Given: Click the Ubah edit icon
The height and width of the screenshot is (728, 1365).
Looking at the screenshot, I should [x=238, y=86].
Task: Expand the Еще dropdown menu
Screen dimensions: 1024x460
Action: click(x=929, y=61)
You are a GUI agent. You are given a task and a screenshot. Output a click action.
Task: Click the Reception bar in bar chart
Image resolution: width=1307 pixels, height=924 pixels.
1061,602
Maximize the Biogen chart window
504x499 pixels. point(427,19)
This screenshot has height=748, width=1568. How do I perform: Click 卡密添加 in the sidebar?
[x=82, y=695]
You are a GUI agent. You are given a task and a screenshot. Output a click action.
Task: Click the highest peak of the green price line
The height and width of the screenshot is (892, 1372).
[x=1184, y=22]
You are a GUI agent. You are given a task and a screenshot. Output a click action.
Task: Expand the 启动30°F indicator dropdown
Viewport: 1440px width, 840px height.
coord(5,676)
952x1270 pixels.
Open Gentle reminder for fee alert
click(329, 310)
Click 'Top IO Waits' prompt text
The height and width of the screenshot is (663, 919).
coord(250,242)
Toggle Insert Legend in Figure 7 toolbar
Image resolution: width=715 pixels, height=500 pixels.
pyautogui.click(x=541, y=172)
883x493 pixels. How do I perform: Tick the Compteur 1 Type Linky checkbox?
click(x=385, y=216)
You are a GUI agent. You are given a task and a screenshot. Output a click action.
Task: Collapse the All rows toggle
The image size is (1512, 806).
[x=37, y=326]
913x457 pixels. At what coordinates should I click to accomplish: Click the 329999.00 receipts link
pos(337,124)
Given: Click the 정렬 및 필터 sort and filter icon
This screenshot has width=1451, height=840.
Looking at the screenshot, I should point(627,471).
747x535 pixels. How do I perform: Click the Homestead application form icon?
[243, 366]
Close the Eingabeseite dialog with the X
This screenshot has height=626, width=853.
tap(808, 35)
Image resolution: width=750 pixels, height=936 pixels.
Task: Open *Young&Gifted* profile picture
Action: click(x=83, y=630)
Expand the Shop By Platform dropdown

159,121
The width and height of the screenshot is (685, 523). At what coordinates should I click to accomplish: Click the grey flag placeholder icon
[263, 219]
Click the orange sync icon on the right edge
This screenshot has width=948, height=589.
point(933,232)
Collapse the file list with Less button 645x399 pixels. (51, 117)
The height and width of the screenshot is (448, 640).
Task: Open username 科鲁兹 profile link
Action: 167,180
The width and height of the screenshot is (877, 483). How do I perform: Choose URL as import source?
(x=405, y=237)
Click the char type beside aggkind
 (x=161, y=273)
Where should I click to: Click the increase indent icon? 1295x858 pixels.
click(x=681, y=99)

^^^^

§ Aim: Count the lines of the data above that contain the string "pixels", and reply with only that number.

§ Exercise solution: 10